▶ **What you are asked to do**:
Search the entries below for the word "Stone" and copy each line that has it.

▶ **Dataset entries**:
--------------------
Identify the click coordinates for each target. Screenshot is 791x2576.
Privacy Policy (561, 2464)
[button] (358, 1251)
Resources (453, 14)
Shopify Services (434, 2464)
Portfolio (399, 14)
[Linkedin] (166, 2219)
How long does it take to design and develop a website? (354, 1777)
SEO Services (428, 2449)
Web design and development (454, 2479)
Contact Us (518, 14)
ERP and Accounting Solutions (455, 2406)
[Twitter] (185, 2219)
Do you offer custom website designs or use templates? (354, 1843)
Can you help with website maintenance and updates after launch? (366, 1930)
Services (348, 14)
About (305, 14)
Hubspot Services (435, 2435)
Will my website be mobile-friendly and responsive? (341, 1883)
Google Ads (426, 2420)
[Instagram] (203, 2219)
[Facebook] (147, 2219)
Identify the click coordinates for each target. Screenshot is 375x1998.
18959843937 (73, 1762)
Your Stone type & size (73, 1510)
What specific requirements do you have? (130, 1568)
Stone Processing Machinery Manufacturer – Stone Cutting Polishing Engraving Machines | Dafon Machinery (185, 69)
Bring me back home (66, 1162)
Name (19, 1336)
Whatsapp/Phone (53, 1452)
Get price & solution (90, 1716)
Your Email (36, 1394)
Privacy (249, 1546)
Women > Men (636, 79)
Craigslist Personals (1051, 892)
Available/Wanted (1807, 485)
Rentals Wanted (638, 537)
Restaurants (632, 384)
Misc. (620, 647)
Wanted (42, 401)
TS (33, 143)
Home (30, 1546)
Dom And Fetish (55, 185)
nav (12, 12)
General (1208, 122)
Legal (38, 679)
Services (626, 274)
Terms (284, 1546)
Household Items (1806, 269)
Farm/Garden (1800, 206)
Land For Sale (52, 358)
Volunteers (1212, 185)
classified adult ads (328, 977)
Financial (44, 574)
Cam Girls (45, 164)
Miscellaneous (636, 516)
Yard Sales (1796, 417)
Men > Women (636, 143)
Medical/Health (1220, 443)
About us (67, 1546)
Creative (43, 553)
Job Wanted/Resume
--------------------
▶ **Solution for this problem**:
Your Stone type & size (73, 1510)
Stone Processing Machinery Manufacturer – Stone Cutting Polishing Engraving Machines | Dafon Machinery (185, 69)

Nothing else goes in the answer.